Sultan described his method of cheating in his maths class by writing algebraic formula functions in pencil on the cover of his scientific calculator. “I position the cover at an angle according to the lighting in the classroom so that it is only visible to me. Since the cover was dark gray, the pencil markings were camouflaged nicely.” 
Sultan also recalls how, during his senior year, a classmate deconstructed a scientific calculator and inserted his iPhone so that he could have Internet access during exams. 
Sabah Al-Asmari, a senior student at a business university in Jeddah, says: “The tests are unbelievably overwhelming, with finals exceeding 100 questions. I used to sneak in miniature papers with answers, and later distribute them to my friends. 
“There was another method we used for true and false questions by foot swinging. Right to left foot swinging meant true, front to back meant false.
“I do not regret cheating, especially during my first two years at university.”
Even so, the risks are high. In Saudi Arabia, Ministry of Education regulations state that where students are caught cheating from a direct source such as hidden notes, the instructor invigilating the exam should intervene, confiscate the cheating materials, but may allow the student to finish taking the exam. 
If a student has cheated throughout the exam, they are automatically failed. If it is found after an exam that the student has cheated, the incident is noted on their file, says retired guidance inspector, Amal Turkistani.
She explains: “A guidance inspector has the authority to monitor the school’s progress, teacher’s lessons, lesson plans, and look into examination committees to ensure the school’s not trying to get a high grade on the ministry’s scale by passing a lot of students.” 
She has zero tolerance for cheats. “How is it fair to forgo someone cheating and give them high grades wherein other students have studied and worked really hard to maintain high grades? It’s just wrong,” she says.
Turkistani used to teach home economics before her promotion to work for the ministry.
During her several years as a teacher, she said that she had her share of creative cheats, students who believed they were too smart to get caught.
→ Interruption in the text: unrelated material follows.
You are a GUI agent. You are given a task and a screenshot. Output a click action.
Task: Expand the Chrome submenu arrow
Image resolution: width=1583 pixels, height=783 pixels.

“The girls in my class did everything: They scribbled on their bodies and skirts. Some would rip one side of their skirts to write on their skin and cheat off that, while others had the audacity to write on their school uniforms and footwear. They’d scribble notes and answers and conceal them among cartoonish doodles and colorful geometric shapes.
“It isn’t because they are lazy, some of these methods prove to you how creative and thoughtful they can be.”
Turkistani believes that students cheat for several reasons. “Some are uncertain that they will be able to recall all the material that they studied and they feel overwhelmed the night before the exam, so they prepare a backup plan. They fear low grades and disappointing their families. There are also those who can’t be bothered, who don’t take school seriously. Some think they can get away with the knowledge they’ve gathered through attending the class.
“Then you have students who by the time they get to finals have become fed up with school, (wearied by) heavy loads of homework and assignments. They just can’t be bothered to exert themselves further with exam preparations, so they cheat. Then lastly, you have the rebels who like the thrill of doing something immoral and wrong, who like a challenge and wish to see if they can outsmart a teacher.”